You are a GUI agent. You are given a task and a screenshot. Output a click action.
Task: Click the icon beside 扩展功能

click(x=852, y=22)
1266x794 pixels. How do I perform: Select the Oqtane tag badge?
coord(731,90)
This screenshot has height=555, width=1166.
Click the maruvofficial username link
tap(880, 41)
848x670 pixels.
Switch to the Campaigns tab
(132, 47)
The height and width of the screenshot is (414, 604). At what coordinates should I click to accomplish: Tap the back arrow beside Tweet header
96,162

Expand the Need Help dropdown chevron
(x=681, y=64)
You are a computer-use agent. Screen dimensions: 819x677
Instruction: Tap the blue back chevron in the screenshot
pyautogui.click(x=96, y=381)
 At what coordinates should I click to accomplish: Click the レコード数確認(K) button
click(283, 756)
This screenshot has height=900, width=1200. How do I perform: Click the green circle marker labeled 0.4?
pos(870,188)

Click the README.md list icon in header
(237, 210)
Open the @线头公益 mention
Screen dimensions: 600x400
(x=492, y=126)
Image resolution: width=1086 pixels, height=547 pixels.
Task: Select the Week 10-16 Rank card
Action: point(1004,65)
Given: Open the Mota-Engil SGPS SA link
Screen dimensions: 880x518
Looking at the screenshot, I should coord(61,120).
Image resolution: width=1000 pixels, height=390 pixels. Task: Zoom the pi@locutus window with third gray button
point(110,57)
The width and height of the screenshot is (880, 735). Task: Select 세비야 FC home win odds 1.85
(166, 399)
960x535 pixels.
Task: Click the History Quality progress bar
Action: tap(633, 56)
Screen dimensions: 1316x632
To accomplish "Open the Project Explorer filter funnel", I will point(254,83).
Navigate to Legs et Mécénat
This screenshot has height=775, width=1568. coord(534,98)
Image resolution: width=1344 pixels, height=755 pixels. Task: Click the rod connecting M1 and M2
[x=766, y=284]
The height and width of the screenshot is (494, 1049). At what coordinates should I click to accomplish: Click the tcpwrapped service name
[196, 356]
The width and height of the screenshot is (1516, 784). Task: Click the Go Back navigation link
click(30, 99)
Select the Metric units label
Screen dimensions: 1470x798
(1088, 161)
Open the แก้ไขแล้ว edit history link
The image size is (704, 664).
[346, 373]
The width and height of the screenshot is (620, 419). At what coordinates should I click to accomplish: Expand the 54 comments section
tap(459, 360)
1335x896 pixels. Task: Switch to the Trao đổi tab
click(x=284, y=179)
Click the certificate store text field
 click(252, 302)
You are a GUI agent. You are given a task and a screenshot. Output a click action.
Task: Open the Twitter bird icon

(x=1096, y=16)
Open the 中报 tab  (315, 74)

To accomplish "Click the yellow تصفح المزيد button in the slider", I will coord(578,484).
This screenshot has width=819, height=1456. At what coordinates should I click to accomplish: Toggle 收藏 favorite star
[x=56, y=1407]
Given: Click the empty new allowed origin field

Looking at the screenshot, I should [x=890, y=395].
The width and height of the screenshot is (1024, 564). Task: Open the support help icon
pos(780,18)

= = = = = = =

## WHAT YOU WILL DO
Each line shown above needs to be transcribed exactly.

## COMPLETED TASK
You are a GUI agent. You are given a task and a screenshot. Output a click action.
Task: Click the icon beside 扩展功能

click(x=852, y=22)
1266x794 pixels. How do I perform: Select the Oqtane tag badge?
coord(731,90)
This screenshot has height=555, width=1166.
Click the maruvofficial username link
tap(880, 41)
848x670 pixels.
Switch to the Campaigns tab
(132, 47)
The height and width of the screenshot is (414, 604). At what coordinates should I click to accomplish: Tap the back arrow beside Tweet header
96,162

Expand the Need Help dropdown chevron
(x=681, y=64)
You are a computer-use agent. Screen dimensions: 819x677
Instruction: Tap the blue back chevron in the screenshot
pyautogui.click(x=96, y=381)
 At what coordinates should I click to accomplish: Click the レコード数確認(K) button
click(283, 756)
This screenshot has height=900, width=1200. How do I perform: Click the green circle marker labeled 0.4?
pos(870,188)

Click the README.md list icon in header
(237, 210)
Open the @线头公益 mention
Screen dimensions: 600x400
(x=492, y=126)
Image resolution: width=1086 pixels, height=547 pixels.
Task: Select the Week 10-16 Rank card
Action: point(1004,65)
Given: Open the Mota-Engil SGPS SA link
Screen dimensions: 880x518
Looking at the screenshot, I should coord(61,120).
Image resolution: width=1000 pixels, height=390 pixels. Task: Zoom the pi@locutus window with third gray button
point(110,57)
The width and height of the screenshot is (880, 735). Task: Select 세비야 FC home win odds 1.85
(166, 399)
960x535 pixels.
Task: Click the History Quality progress bar
Action: tap(633, 56)
Screen dimensions: 1316x632
To accomplish "Open the Project Explorer filter funnel", I will point(254,83).
Navigate to Legs et Mécénat
This screenshot has height=775, width=1568. coord(534,98)
Image resolution: width=1344 pixels, height=755 pixels. Task: Click the rod connecting M1 and M2
[x=766, y=284]
The height and width of the screenshot is (494, 1049). At what coordinates should I click to accomplish: Click the tcpwrapped service name
[196, 356]
The width and height of the screenshot is (1516, 784). Task: Click the Go Back navigation link
click(30, 99)
Select the Metric units label
Screen dimensions: 1470x798
(1088, 161)
Open the แก้ไขแล้ว edit history link
The image size is (704, 664).
[346, 373]
The width and height of the screenshot is (620, 419). At what coordinates should I click to accomplish: Expand the 54 comments section
tap(459, 360)
1335x896 pixels. Task: Switch to the Trao đổi tab
click(x=284, y=179)
Click the certificate store text field
 click(252, 302)
You are a GUI agent. You are given a task and a screenshot. Output a click action.
Task: Open the Twitter bird icon

(x=1096, y=16)
Open the 中报 tab  (315, 74)

To accomplish "Click the yellow تصفح المزيد button in the slider", I will coord(578,484).
This screenshot has width=819, height=1456. At what coordinates should I click to accomplish: Toggle 收藏 favorite star
[x=56, y=1407]
Given: Click the empty new allowed origin field

Looking at the screenshot, I should [x=890, y=395].
The width and height of the screenshot is (1024, 564). Task: Open the support help icon
pos(780,18)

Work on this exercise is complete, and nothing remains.